### Assignment
What lines in the records below mention "This"? List them all.

### Raw data

= Beginning of Section =

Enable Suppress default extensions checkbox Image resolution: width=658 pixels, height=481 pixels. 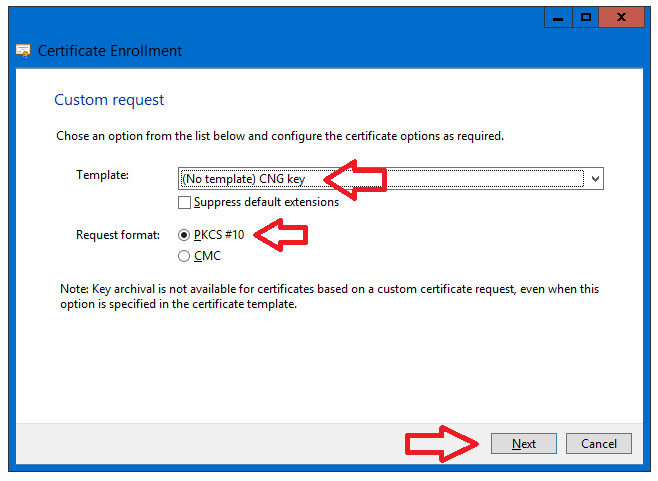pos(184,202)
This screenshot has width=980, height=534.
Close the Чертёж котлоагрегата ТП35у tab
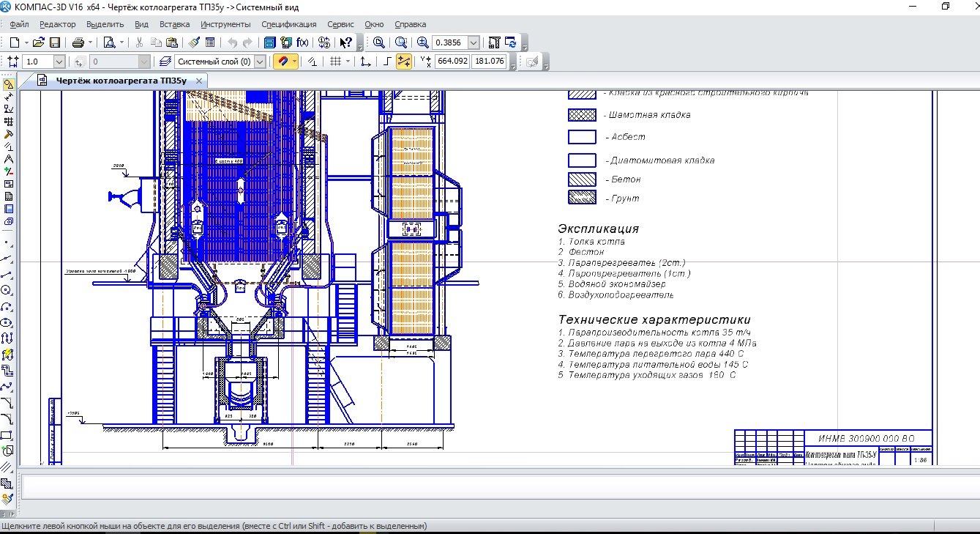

= End of Section =
= Beginning of Section =

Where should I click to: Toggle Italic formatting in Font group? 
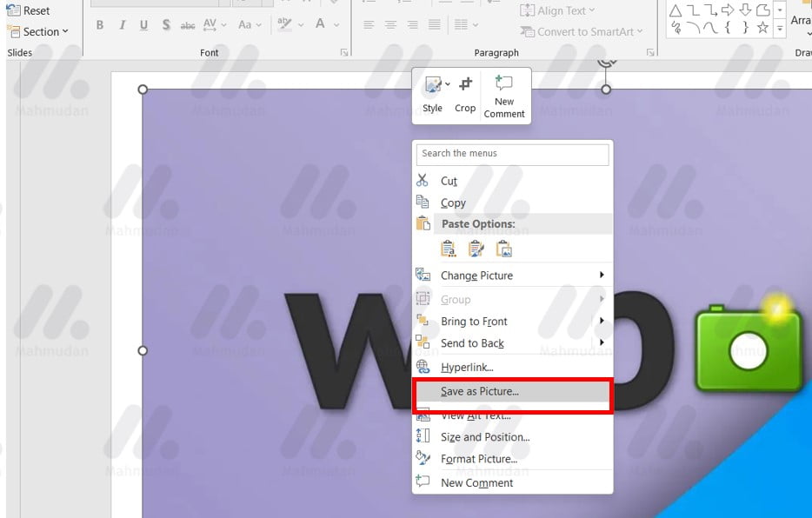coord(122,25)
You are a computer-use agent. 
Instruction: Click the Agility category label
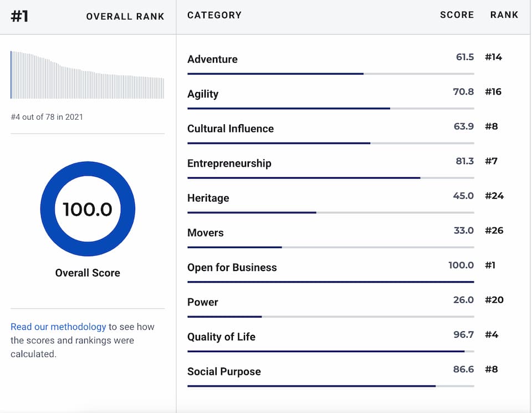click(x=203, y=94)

= End of Section =
= Beginning of Section =

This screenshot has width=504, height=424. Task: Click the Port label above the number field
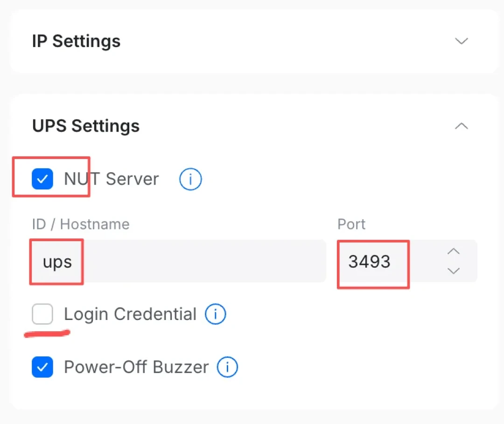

= End of Section =

### Exercise result
This screenshot has width=980, height=534.
This screenshot has width=504, height=424. Task: Click the Port label above the number field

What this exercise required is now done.